Quirky exhibition features old and new​

Star Wars figures perch on antique Chinese shelves at 1961 Coworking and Art Space’s new exhibition Old Retold, which opens tomorrow and runs until the end of September.

Mixing the old with the new, the collection of “antiques, heritage pieces and heirlooms re-imagined in a contemporary setting” showcases the “objects of yesterday that shape tomorrow.”

Exhibition curator Jef Carnay
Exhibition curator Jef Carnay. LOVEN RAMOS

The launch will also mark the official opening of new-look 1961.

“For the first time we’re combining heritage pieces with contemporary art and installation, and seeing how it works,” says 1961 owner and artist Loven Ramos. “Recently I saw photos of Karl Lagerfeld’s studio in Milan and it’s filled with graffiti art alongside seventeenth-century classical furniture, and it was so beautifully put together. That was one of the inspirations for this.”

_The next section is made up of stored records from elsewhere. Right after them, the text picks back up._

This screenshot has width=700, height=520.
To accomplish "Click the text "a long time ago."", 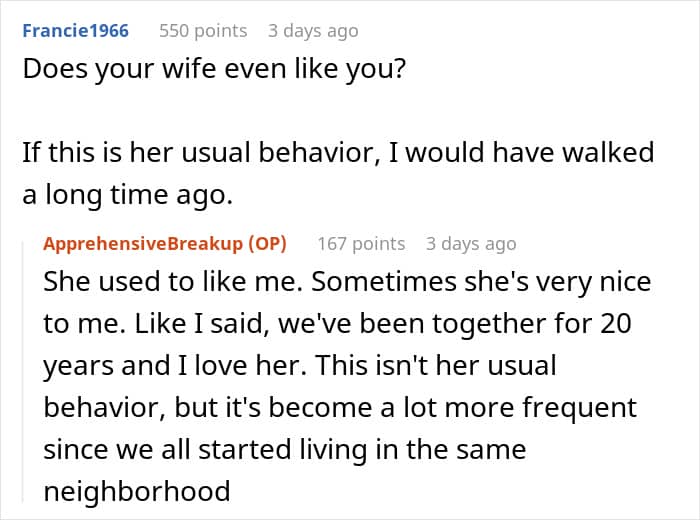I will point(126,195).
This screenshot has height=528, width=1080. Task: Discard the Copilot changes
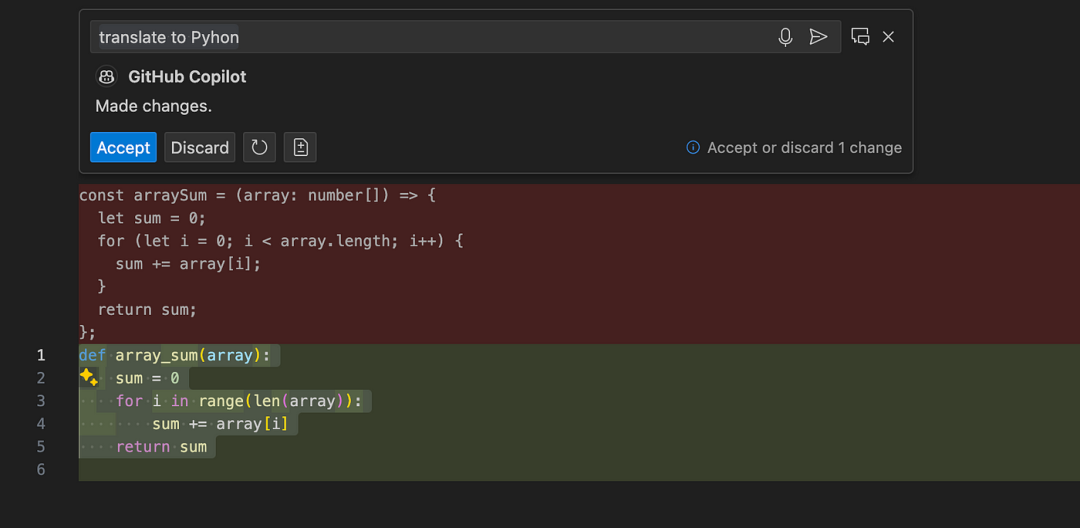pyautogui.click(x=200, y=147)
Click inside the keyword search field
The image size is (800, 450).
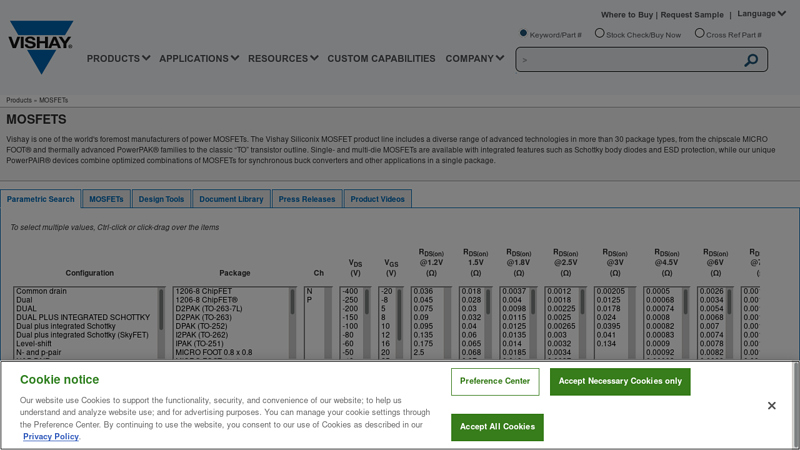point(630,60)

Curated by contemporary artist Jef Carnay, the exhibition is based around a collection belonging to Taiwanese art enthusiast Anna Hsieh. Having amassed various pieces from China, Japan, Tibet and Taiwan over 20 years, Hsieh moved to Cambodia where she enlarged her collection with Khmer artworks.

“Recently she’s fallen in love with Buddhist collections, and she’s running out of space,” says Ramos. “So she’s letting go of some pieces.

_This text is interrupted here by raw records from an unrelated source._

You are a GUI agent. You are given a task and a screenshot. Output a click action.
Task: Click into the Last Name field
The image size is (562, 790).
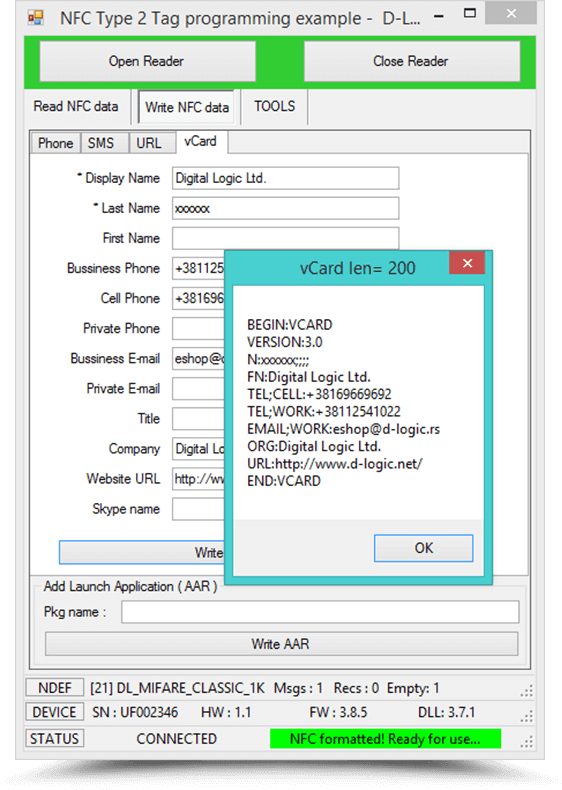click(x=285, y=209)
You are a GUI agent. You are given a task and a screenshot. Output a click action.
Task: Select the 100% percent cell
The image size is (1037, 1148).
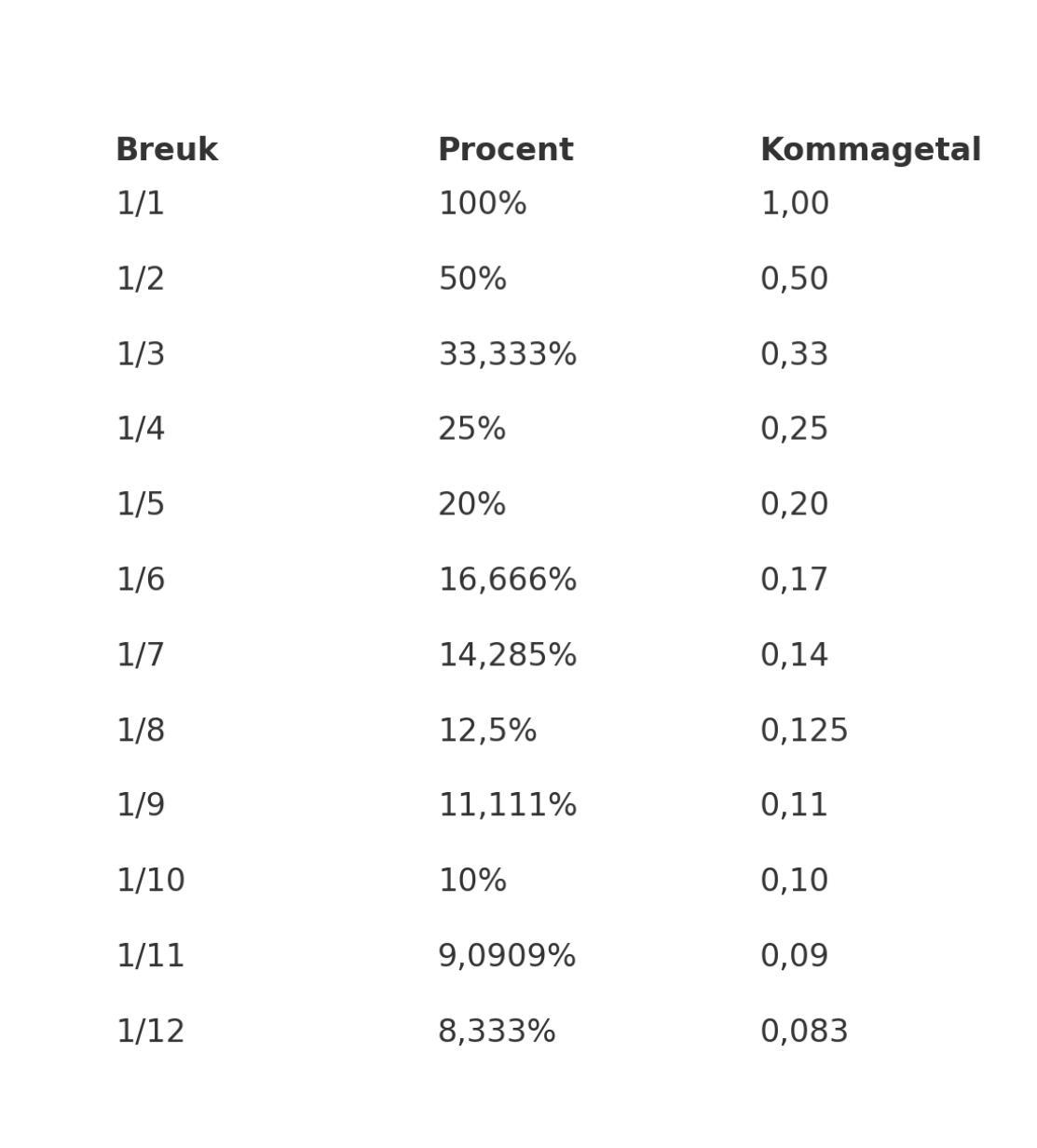(483, 204)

“We’re looking at Asian art, Oriental art and trying to blend it in with contemporary art. What we’re trying to do is blend the old with the new, and make it much more accessible and relevant to today’s generation.”

Paris Regulator​​ Westminster pendulum wall clock, rosewood
This exhibition features this exquisite ODO Paris Regulator​​ Westminster pendulum wall clock, rosewood. Origin: France, 1910s - 1930s. LOVEN RAMOS

The exhibition will juxtapose graphic art posters with Oriental antiques, retro memorabilia with traditional wood carvings.

“You can totally take it out of context,” says Ramos. “Like we were planning to have a really nice antique Chinese lacquered shelf, and we want to put Star Wars figurines on it. Turning it into a showpiece of things that you like, no matter what it is. We have a $100,000 wooden panel and we’re going to put disco balls right next to it.”

“It’s a very quirky mix, a good mix of curiosities, acquisitions, of the peculiarities and quirkiness of the collector and us as well, so I think it’ll be a very fun exhibition.”

Following the ArtDeli’s ethos of ‘affordable art’ there will be something for everyone, with the cheapest item costing $1 while the most expensive costs a cool $100,000.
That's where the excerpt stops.